More than most men, Ken Minkus has reason to say, “Hooray for Hollywood.” It’s not just that a 1967 film enshrined the phrase, “one word...just one word: plastics” in the American consciousness – two years after Minkus himself entered the family business. (“We are the original ‘Graduate,’” he likes to joke.)

More than most men, Ken Minkus has reason to say, “Hooray for Hollywood.”

It’s not just that a 1967 film enshrined the phrase, “one word…just one word: plastics” in the American consciousness – two years after Minkus himself entered the family business. (“We are the original ‘Graduate,’” he likes to joke.)

Minkus can also be grateful that his father, a pioneer in plastics distribution, built his California business on supplying the cartoon industry with the acetate cells used in animation.

Other animation technologies have long since superceded the inking and painting of plastic film, but Minkus, co-owner of Bainbridge-based International Plastics, continues to take the family calling in new directions.

“There have been subtle improvements over the years,” says the 58-year-old Minkus, “but essentially we are selling the same plastics that we sold 30 years ago.

“What has changed is the number of applications.”

For the businesses that International Plastics supplies, these range from bulletproof visors to durable prosthetic limbs, fire-resistant walling to super-slippery flooring for ice rinks – anything made from “film, sheet, rod and tube,” the four staple forms of the product.

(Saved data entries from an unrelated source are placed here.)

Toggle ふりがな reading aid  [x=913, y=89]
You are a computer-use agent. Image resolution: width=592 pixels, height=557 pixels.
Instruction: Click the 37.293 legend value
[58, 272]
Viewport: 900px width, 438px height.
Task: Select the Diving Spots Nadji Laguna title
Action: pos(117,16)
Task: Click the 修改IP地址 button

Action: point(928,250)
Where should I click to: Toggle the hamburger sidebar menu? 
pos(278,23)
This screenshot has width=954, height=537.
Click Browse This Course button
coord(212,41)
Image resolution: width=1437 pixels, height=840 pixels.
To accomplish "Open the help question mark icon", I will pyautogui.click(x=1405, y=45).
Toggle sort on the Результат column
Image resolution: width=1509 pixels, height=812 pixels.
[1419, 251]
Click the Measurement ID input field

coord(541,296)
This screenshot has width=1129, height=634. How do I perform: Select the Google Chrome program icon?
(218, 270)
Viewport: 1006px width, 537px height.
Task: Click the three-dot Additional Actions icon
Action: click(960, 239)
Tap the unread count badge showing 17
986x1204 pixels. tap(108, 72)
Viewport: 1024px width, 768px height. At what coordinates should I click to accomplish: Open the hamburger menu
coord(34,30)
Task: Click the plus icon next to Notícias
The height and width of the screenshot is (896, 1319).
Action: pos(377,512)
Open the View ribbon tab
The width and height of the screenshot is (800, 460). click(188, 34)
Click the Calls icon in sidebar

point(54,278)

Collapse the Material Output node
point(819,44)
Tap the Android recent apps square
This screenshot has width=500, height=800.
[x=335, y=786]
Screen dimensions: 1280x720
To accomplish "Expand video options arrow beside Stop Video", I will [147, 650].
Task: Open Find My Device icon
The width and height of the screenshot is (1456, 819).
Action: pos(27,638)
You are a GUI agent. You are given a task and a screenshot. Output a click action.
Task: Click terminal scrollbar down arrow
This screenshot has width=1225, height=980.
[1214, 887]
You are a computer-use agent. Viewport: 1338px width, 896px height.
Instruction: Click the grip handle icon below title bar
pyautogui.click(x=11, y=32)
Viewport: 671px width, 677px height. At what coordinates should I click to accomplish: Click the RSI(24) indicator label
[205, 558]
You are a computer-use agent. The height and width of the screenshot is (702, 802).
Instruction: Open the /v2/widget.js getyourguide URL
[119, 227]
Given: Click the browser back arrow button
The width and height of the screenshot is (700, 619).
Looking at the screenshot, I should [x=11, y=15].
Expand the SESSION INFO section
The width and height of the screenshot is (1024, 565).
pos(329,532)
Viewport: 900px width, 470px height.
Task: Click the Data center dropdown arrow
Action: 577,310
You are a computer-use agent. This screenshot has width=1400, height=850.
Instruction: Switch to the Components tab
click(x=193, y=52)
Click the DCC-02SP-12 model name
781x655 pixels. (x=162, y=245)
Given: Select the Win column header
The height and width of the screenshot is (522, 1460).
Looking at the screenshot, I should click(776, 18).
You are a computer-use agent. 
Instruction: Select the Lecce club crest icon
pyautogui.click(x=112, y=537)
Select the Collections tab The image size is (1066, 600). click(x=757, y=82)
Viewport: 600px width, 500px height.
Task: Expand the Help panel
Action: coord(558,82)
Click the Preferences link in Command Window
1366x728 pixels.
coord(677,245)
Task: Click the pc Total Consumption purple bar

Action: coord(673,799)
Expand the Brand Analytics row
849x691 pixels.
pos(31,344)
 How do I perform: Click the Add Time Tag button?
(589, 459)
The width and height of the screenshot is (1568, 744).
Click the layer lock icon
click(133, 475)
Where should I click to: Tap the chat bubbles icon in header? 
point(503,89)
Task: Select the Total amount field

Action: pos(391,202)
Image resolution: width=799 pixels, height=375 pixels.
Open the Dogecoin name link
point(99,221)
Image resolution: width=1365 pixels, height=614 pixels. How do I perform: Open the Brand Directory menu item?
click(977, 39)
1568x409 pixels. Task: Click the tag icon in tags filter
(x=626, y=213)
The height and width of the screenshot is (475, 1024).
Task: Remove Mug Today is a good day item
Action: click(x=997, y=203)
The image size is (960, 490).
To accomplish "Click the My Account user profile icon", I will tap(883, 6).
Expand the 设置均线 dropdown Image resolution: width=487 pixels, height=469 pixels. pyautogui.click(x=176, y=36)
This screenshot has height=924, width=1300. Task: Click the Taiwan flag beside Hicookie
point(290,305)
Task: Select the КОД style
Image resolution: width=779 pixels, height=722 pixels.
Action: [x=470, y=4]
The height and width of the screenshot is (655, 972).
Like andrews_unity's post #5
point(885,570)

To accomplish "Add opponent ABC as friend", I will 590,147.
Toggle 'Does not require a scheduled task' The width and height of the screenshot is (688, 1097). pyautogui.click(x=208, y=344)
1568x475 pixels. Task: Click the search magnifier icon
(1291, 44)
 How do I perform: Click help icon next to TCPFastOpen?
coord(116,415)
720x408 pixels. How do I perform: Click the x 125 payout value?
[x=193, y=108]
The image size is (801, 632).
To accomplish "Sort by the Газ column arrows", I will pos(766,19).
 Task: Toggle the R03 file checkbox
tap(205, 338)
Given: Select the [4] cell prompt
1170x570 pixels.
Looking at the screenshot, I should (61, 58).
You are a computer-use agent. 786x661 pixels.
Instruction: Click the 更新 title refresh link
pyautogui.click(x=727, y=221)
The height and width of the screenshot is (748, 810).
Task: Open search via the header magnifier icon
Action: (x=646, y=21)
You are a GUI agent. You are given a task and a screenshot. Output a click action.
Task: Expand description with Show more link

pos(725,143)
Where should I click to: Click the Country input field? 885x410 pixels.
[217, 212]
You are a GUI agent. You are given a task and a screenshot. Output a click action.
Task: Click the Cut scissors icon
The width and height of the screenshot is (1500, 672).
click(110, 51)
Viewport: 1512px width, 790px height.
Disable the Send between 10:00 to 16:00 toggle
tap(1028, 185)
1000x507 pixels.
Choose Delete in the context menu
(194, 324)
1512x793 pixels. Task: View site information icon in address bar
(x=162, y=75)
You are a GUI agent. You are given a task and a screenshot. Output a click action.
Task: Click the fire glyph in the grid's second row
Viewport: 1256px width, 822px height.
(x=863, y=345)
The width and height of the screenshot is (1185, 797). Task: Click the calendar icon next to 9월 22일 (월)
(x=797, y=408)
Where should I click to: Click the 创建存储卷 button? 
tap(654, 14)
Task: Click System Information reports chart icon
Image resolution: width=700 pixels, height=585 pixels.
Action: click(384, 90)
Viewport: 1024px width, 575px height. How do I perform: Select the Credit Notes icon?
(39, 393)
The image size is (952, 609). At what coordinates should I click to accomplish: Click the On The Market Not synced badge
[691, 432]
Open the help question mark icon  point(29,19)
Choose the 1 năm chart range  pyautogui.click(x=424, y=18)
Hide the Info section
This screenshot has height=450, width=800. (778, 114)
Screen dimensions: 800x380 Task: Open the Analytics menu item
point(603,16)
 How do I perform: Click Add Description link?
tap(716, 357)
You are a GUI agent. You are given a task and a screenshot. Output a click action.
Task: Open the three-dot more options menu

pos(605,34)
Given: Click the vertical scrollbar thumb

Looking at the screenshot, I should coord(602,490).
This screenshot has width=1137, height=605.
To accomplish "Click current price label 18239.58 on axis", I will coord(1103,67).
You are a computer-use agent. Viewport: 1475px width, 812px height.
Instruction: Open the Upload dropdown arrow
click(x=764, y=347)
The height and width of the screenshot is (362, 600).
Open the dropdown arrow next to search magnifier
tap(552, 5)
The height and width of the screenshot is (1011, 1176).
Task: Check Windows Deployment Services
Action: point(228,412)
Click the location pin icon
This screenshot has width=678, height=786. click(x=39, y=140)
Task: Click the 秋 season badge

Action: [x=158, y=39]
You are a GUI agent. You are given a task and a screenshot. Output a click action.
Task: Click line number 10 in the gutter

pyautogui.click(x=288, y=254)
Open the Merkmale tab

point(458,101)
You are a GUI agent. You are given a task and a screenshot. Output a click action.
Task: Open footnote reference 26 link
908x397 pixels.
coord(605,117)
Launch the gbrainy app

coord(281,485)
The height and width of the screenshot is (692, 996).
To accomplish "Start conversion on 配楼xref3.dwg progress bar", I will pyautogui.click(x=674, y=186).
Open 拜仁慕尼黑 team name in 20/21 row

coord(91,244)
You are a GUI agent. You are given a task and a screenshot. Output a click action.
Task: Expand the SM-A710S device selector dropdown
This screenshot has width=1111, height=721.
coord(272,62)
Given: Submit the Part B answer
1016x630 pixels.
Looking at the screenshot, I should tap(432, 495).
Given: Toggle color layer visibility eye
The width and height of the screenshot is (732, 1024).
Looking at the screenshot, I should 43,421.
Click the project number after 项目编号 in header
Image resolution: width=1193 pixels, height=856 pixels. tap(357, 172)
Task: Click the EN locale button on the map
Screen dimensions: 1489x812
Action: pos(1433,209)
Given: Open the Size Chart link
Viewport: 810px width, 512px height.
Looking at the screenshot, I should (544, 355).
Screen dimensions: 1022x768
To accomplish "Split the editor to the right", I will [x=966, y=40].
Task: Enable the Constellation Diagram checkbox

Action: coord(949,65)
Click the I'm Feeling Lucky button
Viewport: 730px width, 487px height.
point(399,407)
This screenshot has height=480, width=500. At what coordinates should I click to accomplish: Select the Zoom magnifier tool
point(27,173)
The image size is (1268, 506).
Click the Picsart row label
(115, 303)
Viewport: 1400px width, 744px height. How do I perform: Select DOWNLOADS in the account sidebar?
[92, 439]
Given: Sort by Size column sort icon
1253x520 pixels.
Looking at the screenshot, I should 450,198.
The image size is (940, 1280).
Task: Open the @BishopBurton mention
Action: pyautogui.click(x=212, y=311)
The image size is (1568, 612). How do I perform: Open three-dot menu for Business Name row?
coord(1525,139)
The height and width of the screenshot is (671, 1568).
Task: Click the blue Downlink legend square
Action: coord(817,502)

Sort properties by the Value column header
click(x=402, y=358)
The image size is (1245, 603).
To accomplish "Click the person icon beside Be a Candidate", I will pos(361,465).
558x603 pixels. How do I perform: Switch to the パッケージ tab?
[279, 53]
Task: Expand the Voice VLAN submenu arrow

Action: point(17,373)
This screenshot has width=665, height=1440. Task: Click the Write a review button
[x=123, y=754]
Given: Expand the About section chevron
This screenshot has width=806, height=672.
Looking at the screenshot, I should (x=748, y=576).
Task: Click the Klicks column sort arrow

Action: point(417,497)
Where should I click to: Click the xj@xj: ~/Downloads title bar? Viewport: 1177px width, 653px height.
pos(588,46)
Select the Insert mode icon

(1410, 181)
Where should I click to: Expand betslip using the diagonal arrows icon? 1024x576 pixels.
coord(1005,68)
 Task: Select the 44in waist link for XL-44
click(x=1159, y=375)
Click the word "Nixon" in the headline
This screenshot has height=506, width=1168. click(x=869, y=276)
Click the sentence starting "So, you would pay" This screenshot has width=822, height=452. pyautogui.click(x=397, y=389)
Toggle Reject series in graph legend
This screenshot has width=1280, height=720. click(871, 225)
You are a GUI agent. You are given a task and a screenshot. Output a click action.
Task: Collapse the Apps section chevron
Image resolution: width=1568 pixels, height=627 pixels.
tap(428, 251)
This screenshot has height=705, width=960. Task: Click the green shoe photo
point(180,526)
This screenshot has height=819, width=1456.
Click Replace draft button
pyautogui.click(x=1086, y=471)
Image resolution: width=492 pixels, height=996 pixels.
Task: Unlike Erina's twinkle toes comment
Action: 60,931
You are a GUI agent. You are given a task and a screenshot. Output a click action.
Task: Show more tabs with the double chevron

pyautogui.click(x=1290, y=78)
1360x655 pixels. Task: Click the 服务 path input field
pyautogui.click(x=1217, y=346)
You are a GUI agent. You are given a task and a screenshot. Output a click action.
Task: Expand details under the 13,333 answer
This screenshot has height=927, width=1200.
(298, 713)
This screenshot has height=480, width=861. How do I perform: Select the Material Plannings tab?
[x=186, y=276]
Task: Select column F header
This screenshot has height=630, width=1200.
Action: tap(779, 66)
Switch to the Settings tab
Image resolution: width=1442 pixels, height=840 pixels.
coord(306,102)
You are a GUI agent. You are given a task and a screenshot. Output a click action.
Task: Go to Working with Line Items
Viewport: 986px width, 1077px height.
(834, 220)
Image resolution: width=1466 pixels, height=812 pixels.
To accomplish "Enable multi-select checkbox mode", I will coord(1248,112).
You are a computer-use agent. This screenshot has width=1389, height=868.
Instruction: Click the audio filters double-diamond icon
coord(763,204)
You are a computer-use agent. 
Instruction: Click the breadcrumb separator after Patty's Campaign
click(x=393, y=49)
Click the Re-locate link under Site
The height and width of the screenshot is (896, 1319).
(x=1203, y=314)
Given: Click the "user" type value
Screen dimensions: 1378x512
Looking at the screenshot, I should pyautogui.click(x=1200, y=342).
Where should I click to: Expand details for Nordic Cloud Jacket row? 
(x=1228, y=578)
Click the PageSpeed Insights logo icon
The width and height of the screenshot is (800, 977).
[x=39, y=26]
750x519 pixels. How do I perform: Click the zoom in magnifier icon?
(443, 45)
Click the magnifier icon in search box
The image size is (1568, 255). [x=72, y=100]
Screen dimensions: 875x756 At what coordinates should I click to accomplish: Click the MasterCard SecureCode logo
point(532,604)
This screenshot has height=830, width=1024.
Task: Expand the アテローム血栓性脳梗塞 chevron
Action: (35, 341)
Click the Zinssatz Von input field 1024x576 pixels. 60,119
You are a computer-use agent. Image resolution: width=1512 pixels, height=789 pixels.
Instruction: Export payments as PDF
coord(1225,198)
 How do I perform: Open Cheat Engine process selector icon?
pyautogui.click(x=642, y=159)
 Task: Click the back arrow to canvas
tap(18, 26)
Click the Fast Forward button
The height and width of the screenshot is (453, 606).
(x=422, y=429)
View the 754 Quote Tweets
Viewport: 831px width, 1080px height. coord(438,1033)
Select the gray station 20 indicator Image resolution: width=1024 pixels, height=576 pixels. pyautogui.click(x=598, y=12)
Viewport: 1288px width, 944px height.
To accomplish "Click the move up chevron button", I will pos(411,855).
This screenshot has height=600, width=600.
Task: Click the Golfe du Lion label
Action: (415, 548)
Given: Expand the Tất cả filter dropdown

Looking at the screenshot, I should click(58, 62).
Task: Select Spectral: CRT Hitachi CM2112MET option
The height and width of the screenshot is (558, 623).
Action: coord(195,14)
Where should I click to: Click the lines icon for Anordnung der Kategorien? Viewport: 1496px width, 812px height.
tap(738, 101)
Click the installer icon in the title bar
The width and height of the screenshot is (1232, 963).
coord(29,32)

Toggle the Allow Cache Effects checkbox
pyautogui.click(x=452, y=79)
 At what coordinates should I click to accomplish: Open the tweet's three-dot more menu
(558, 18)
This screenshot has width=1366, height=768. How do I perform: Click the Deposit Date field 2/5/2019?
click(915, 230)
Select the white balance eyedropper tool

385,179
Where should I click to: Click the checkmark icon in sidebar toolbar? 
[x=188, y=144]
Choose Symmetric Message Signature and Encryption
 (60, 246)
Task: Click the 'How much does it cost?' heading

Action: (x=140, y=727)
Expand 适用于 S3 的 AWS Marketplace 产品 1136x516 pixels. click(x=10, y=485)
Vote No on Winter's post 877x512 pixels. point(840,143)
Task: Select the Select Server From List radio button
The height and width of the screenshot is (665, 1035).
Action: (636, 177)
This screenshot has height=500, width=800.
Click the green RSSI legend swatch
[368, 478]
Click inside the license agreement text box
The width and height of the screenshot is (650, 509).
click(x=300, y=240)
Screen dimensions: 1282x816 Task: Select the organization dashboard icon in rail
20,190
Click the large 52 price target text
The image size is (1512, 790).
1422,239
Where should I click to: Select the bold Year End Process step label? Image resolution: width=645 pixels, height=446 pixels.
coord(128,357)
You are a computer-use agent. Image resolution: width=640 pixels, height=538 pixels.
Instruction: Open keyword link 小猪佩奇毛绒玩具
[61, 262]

“There are so many crazy uses for plastics,” says Minkus. “We’ve sold our products to prisons, where the prisoners use it to make three-ring binders.”

Despite a downturn after Sept. 11, business has been brisk, Minkus says. The company, which boasts five employees on the island and another three at a California warehouse, is on track to break $2.5 million in revenue this year.

He credits much of this expansion to the firm’s superior customer service, and its strong presence on the internet – the domain of yet another family member, son Jeff Bruchs, the company’s sales manager.

Their success has led the company, founded in 1990 by Minkus and his wife Nancy, the firm’s CFO, to relocate from its Ericksen Avenue offices to a warehouse space near the Bainbridge Disposal building off Sportsman Club Road.

The move, which expands the company headquarters to include a product distribution center, is designed to take advantage of the company’s unique position in the West Sound.

“It’s just a good opportunity to be the only plastics distributor over here,” Minkus said.

Although his family and business roots are in the San Fernando Valley, Minkus says that he wouldn’t consider living or running a company anywhere but Bainbridge.

“We love the small-town atmosphere, and there is just enough to do here,” he said. “Plus, it is much friendlier than L.A.

“Right now I live about a mile and a half from the office, and that about the right distance for me.”